--- What needs to be done ---
Retype the rows below exactly, including their line breaks, and leave out the pictures.

--- Dataset extract ---
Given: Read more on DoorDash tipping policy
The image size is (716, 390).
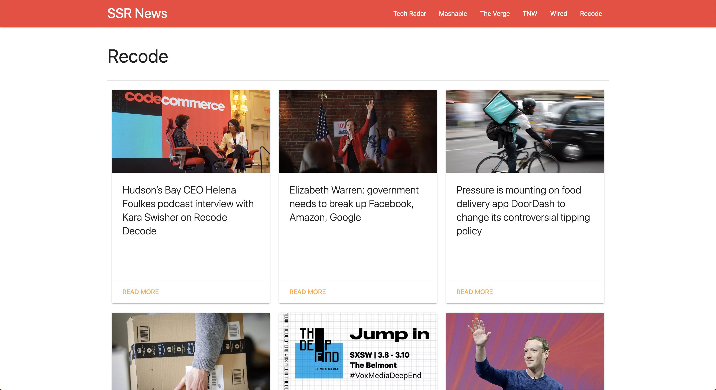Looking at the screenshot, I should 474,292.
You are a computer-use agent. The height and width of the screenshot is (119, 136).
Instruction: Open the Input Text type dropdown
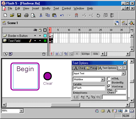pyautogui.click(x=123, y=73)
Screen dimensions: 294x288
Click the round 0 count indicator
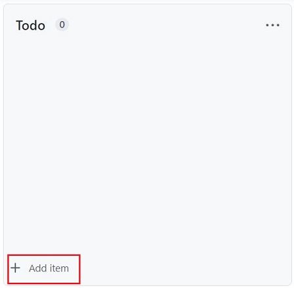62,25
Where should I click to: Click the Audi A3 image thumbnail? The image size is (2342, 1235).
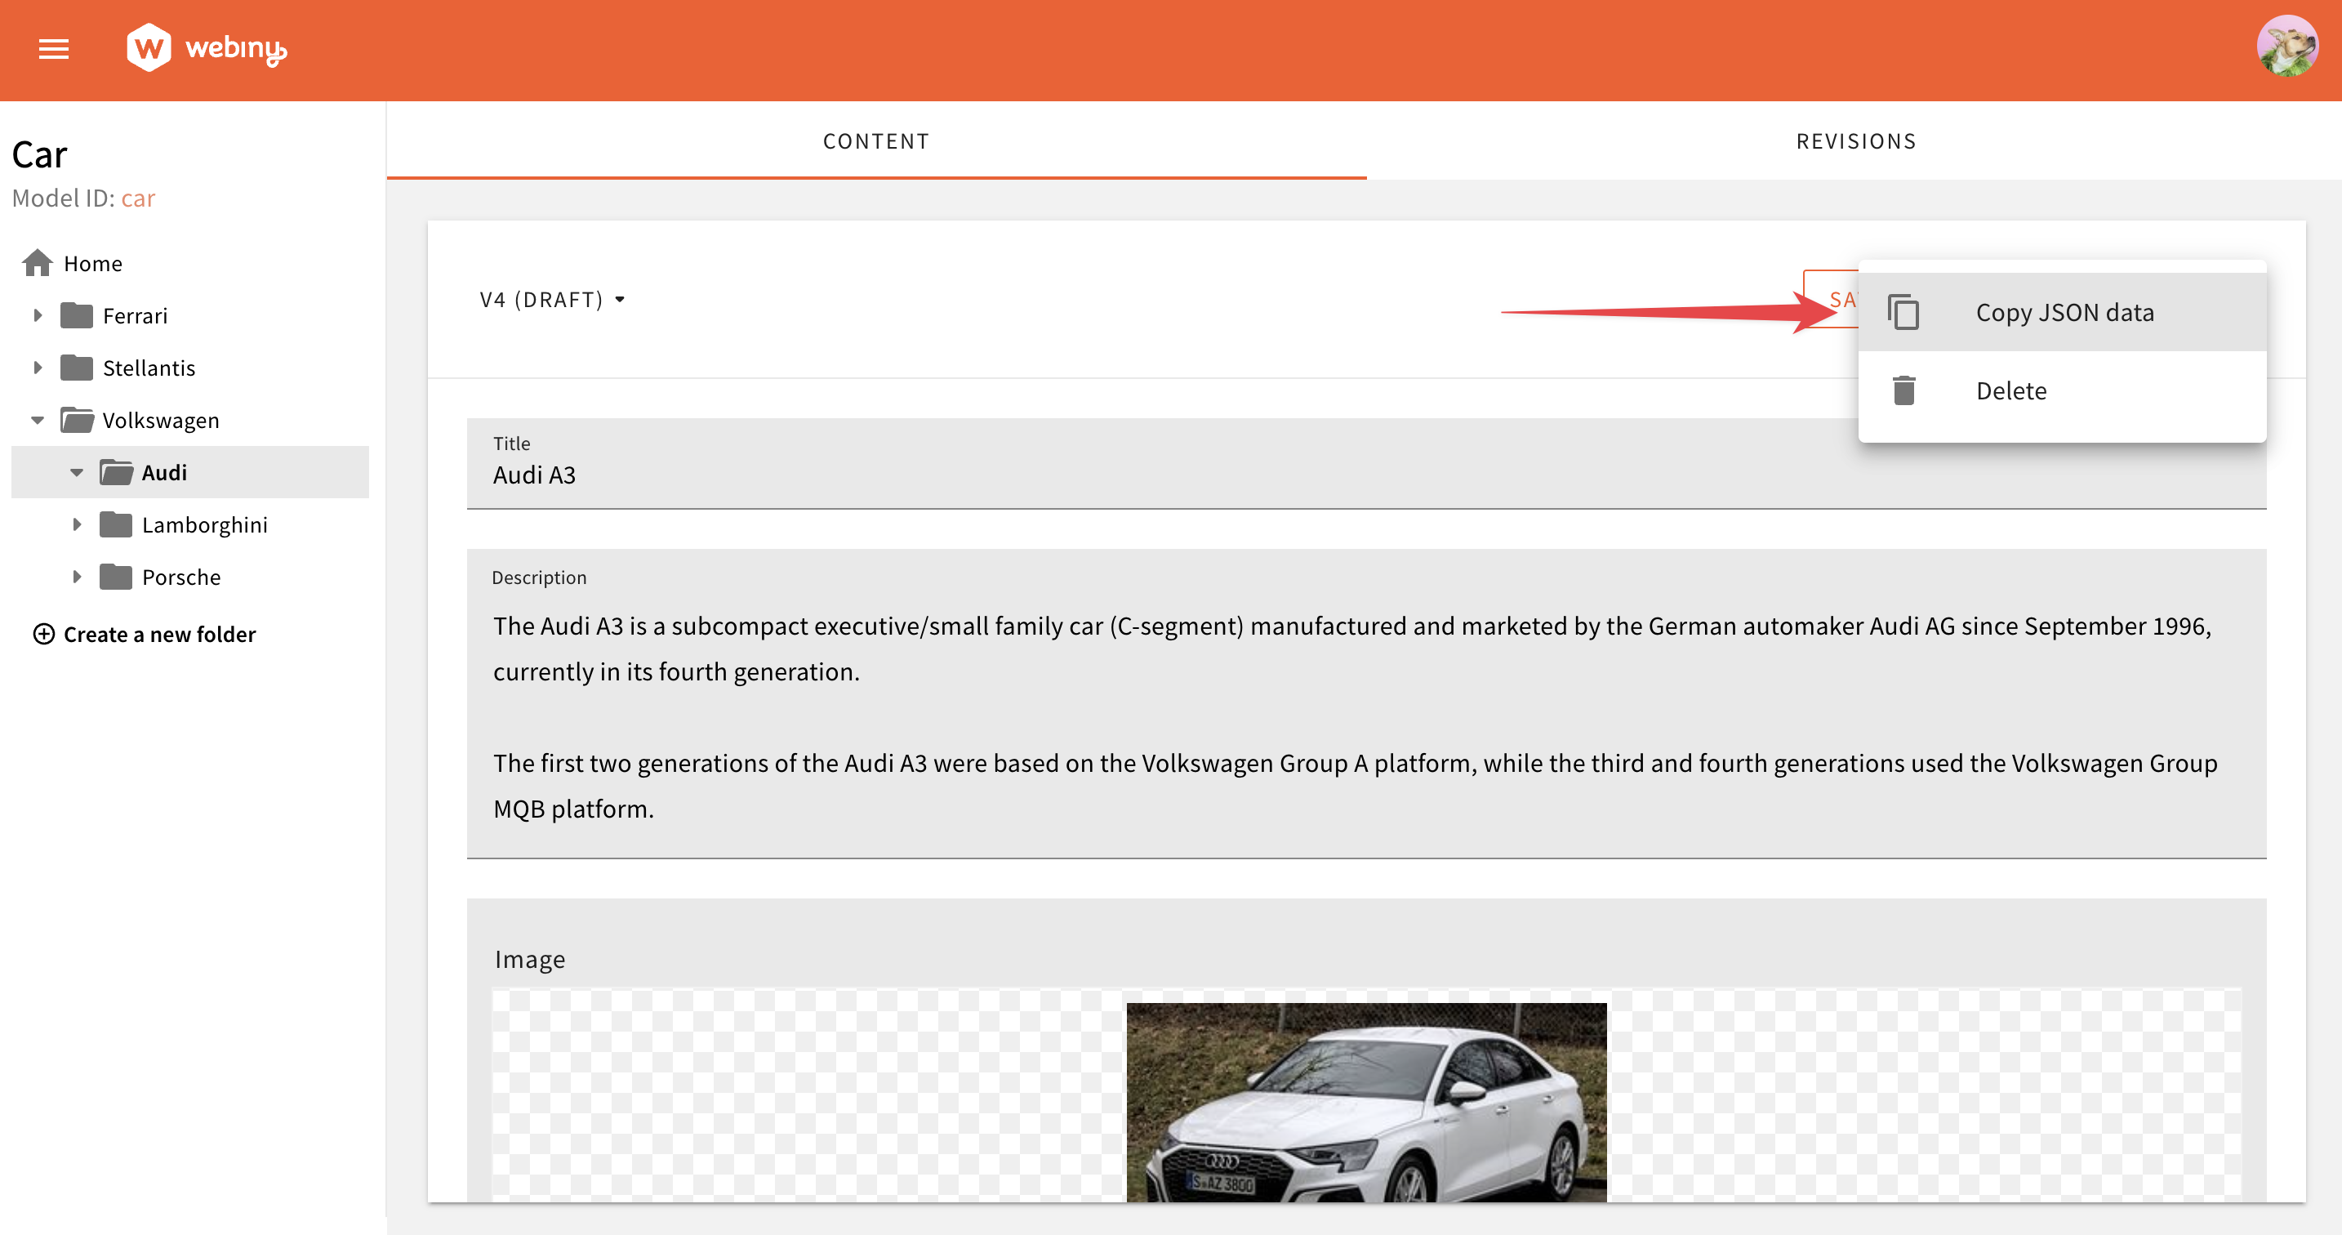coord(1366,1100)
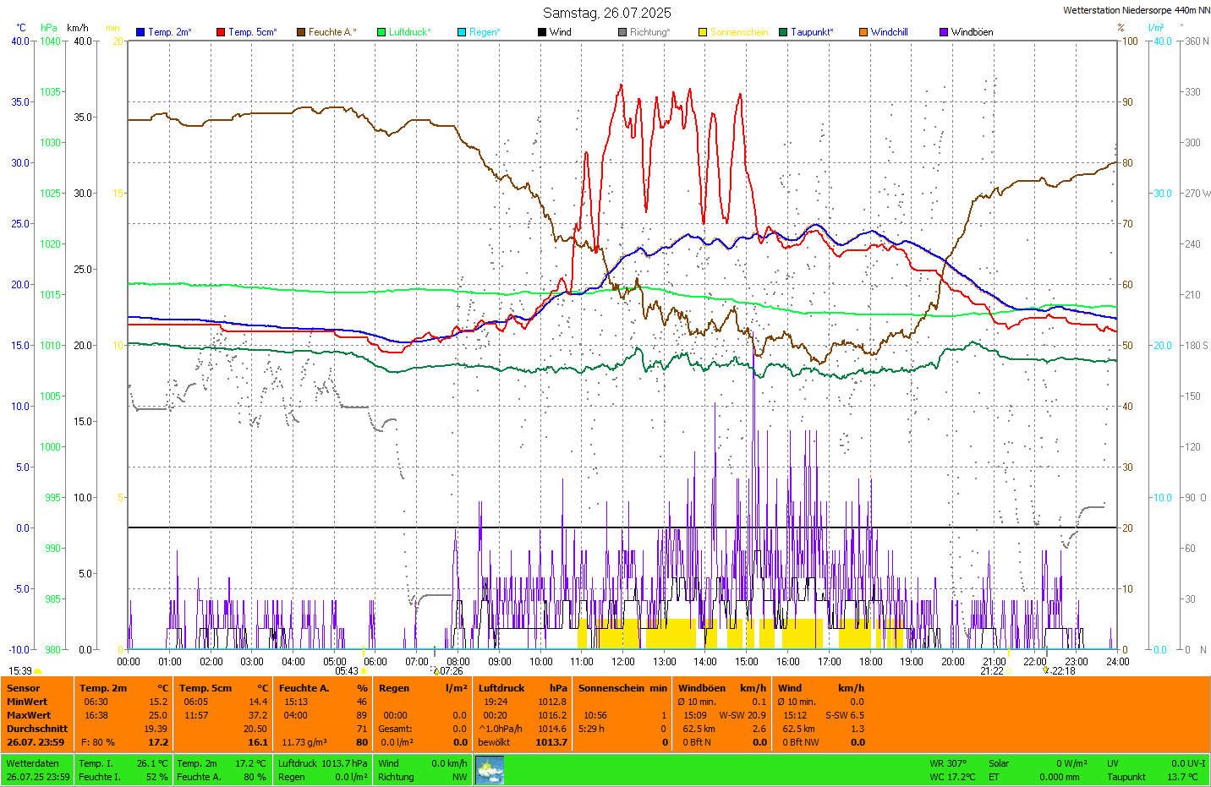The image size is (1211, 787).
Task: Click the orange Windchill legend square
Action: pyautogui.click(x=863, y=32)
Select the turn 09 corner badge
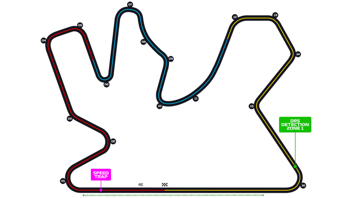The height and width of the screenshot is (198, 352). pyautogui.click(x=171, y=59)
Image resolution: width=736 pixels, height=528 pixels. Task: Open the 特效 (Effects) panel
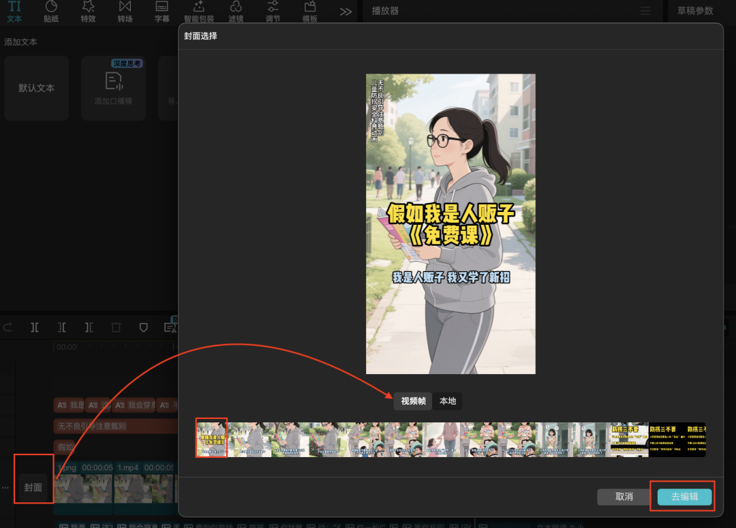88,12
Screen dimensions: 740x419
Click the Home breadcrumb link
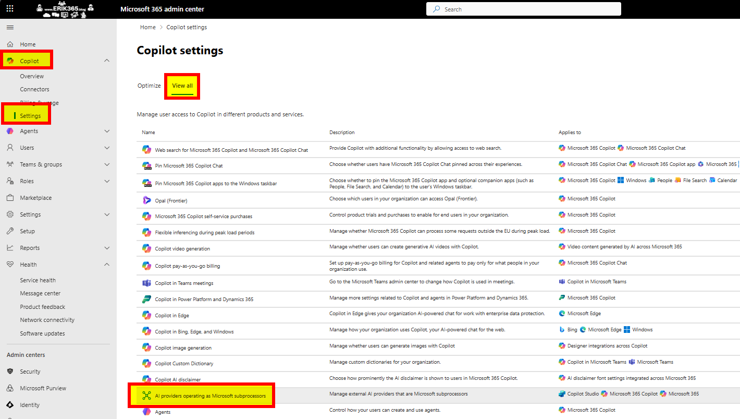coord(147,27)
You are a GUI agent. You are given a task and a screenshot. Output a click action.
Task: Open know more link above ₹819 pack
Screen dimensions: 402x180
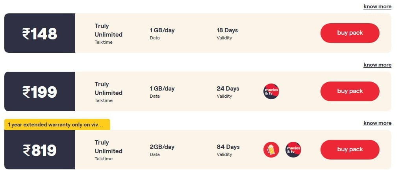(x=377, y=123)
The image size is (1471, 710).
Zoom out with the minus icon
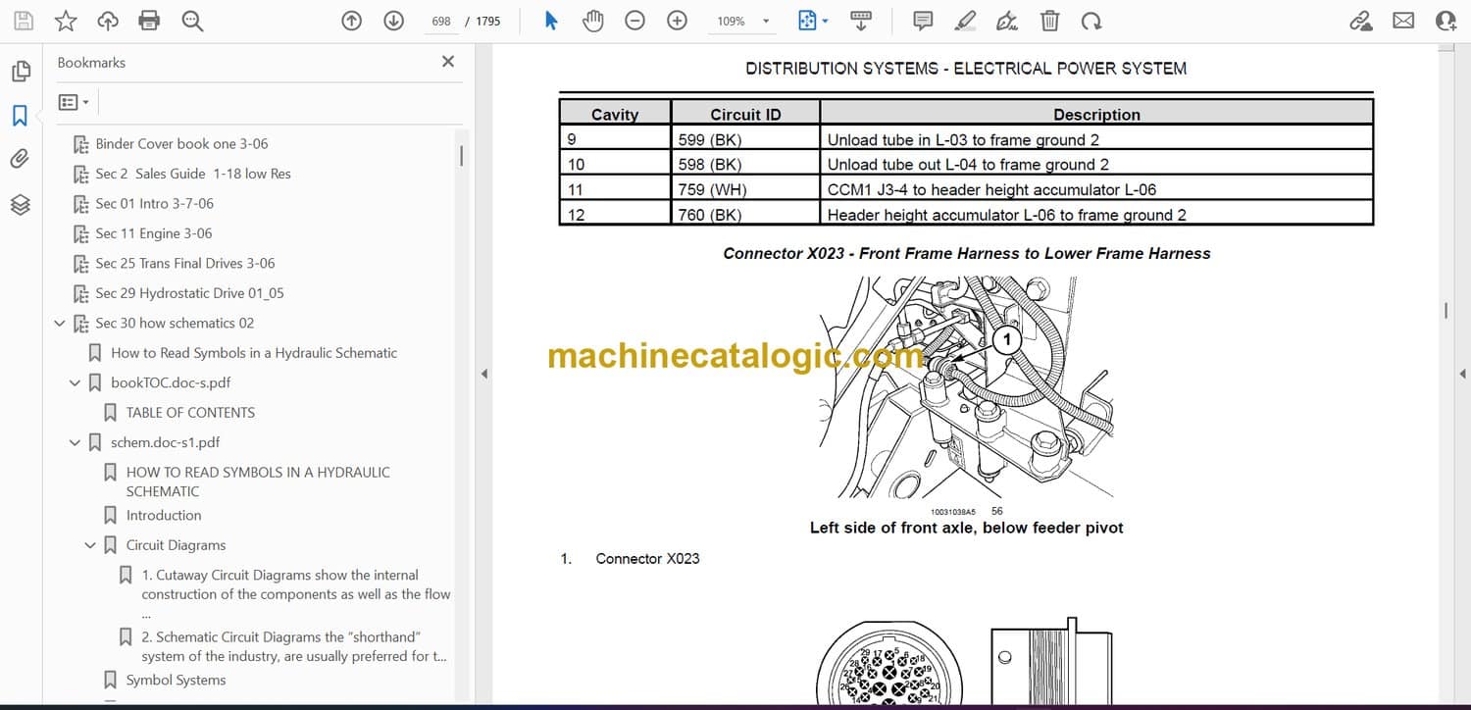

--- Answer to the task ---
Given: Read more on DoorDash tipping policy
The image size is (716, 390).
Looking at the screenshot, I should 474,292.
You are a computer-use agent. The height and width of the screenshot is (119, 136).
Instruction: Open the Input Text type dropdown
pyautogui.click(x=123, y=73)
Screen dimensions: 294x288
Click the round 0 count indicator
62,25
Where should I click to: Click the Audi A3 image thumbnail? The image size is (2342, 1235).
coord(1366,1100)
The image size is (1211, 787).
Task: Click the orange Windchill legend square
Action: pyautogui.click(x=863, y=32)
Select the turn 09 corner badge
The height and width of the screenshot is (198, 352). pyautogui.click(x=171, y=59)
Image resolution: width=736 pixels, height=528 pixels. Task: Open the 特效 (Effects) panel
88,12
Screen dimensions: 740x419
Click the Home breadcrumb link
coord(147,27)
You are a GUI agent. You are given a task and a screenshot. Output a click action.
Task: Open know more link above ₹819 pack
Screen dimensions: 402x180
(x=377, y=123)
The image size is (1471, 710).
Zoom out with the minus icon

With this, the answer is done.